## BEGIN Text
Experiments in Opera at HERE
Constance the Con Artist is Brazen Fun
By: Susan Hall - May 20, 2026
Constance: A Confession, the new work from Experiments in Opera, is the sixth opera created through the company’s distinctive collaborative Writers’ Room process. Modeled on the fast-talking creative rooms dramatized in the movie Mank, writers and composers gather together to hash out stories—often serialized, almost soap-operatic in structure. But these are serious soap operas, laced with genuine laugh-out-loud humor. An evening with EiO is fun.
The con woman Constance is, by turns, an artist, a fortune teller, a social media expert, and finally a baptizer—religious fraud becoming the fallback when every other hustle collapses. Yet Constance is not merely about deception; it is about power. As a self-styled Rainbow Warrior, Constance becomes seized by inspiration, transcending herself into a brazen, almost mythic figure.
Even as the collaborators gleefully undermine narrative consistency, storytelling remains sharply defined. However aggressive, disruptive, or daring the work becomes, it never loses its human core. The revue-like structure blends comedy, music, and stylized gesture, embracing the messiness and contradiction of life itself.
## END Text
## BEGIN Recorded information
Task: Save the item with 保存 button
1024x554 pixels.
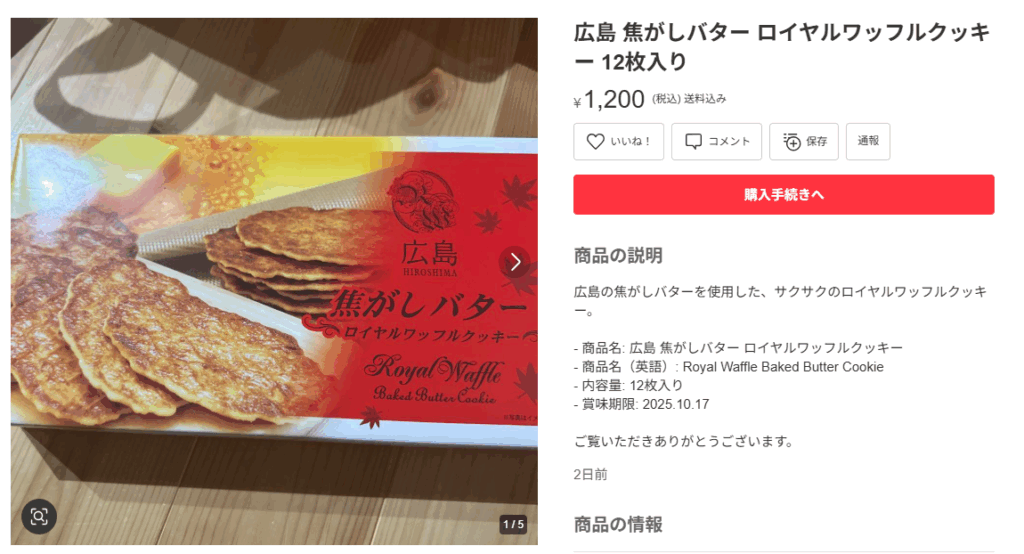Action: pos(804,142)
## END Recorded information
=== Problem details ===
Continue the review of Constance: A Confession, picking up after its last sentence.

=== Answer to the task ===
The production is directed by Shannon Sindelar, who also serves as EiO’s managing producer. Sindelar has exactly the right touch. She understands that the librettists’ language functions as music in its own right: the lines rhyme, pulse with rhythm, and practically sing on their own.
Dimitriy Glivinskiy leads a who’s who of downtown musicians. The score is delightful—driven by a strong jazzy beat yet frequently startling in its beauty, a quality contemporary opera too often avoids in favor of austerity. Perhaps it takes the communal spirit of a Writers’ Room to reclaim melody, so often dismissed as conservative or conventional.
Alongside the mischievous Sydney Anderson as the con artist, baritone Nathaniel Sullivan plays the “mark,” with mezzo-soprano Sishel Claverie as an “enabler” and soprano Zen Wu as a “skeptic.” Their stylized gestures serve multiple purposes at once: emphasizing language, revealing character, and abruptly cutting off action just long enough to jolt the audience back to attention.
What happens when the singular artistic voices of composers like Giuseppe Verdi and Richard Wagner are left behind in favor of collective creation? Constance offers one possible answer. The Writers’ Room itself must be a spectacle: whip-smart artists tossing out lines, building on one another’s ideas, doubling down on jokes and provocations. You can feel the ad-libs, the spontaneity, even the delight of half-formed ideas suddenly catching fire.
The sounds the collaborators make together evolve organically into words and music. Lust becomes satire; frustration and loss remain palpable beneath the comedy. Characters are capable of real grief, even as vulgar exaggeration and parody explode into terrific opera.
At HERE through May 26.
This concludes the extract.